Friday, October 22, 2010

Raising (Up) Kids

I apologize for being off the grid for two weeks. My husband has been super busy at work, meaning I’ve been pulling double shifts with Max. That leaves me no time for my favorite extra-curricular activities – including blogging to you all.

One of my recent posts dealt with the amazing Dan Savage youtube project (now with its own website), “It Gets Better.” Who knew that after Stewart and I posted our video, literally dozens of celebs, from Tim Gunn to Kathy Griffin (and most recently President Obama) would join the fight by posting their own videos to combat bullying against LGBT youth. Believe it or not, our video has been watched over 3,000 times!  Had we known that, we would have dressed and rehearsed a little better! Even if only 1 of those 3,000 views was from an LGBT youth who checked it out during a tough moment in his or her life, the effort was well worth it.

I thought that with this post I’d look at the mirror image of Dan’s project – not how gay youth with straight parents cope with coming out, but how (presumably) straight youth fare being raised by gay parents.  Fortunately, study after study have shown that children of gay parents are as well-adjusted as those who are raised by their heterosexual counterparts. While the explosion of gay men having kids is too recent for any long-term study, fortunately our lesbian sisters are well ahead of the game, having and raising kids (much of the time off the public radar) for decades now. It’s gotten to the point that Hollywood has finally gotten its act together and produced a film about the subject: “The Kids Are All Right” (which we’ve yet to see, natch, given our new baby-centric lives).

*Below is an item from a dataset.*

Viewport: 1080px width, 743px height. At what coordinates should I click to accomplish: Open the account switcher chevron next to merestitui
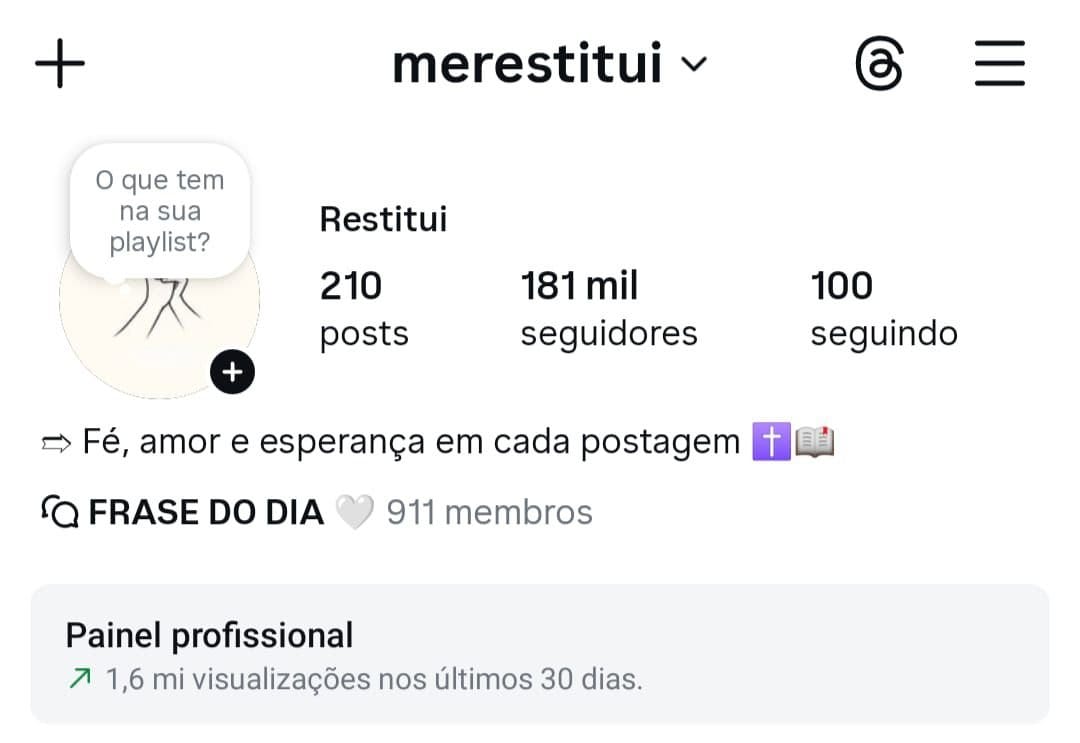pyautogui.click(x=696, y=64)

The National Longitudinal Lesbian Family Study (NLLFS) is the latest and most influential study yet to show that gay families are just as well-adjusted as straight ones. The longest and largest study of American families of its kind, this seminal and ongoing study has been following children of lesbian families (via a male donor) for the last 24 years. The NLLFS began interviewing the mothers when they were pregnant, then began interviewing the children when they were a year and a half to two years old, and then again at five, ten and seventeen years old. They discovered that the kids in this study might be better well-adjusted than even their straight peers. For example, kids of gay parents rated “higher in social, academic, and overall competence, and lower in aggressive behavior, rule-breaking, and social problems, on standardized assessments of psychological adjustment.”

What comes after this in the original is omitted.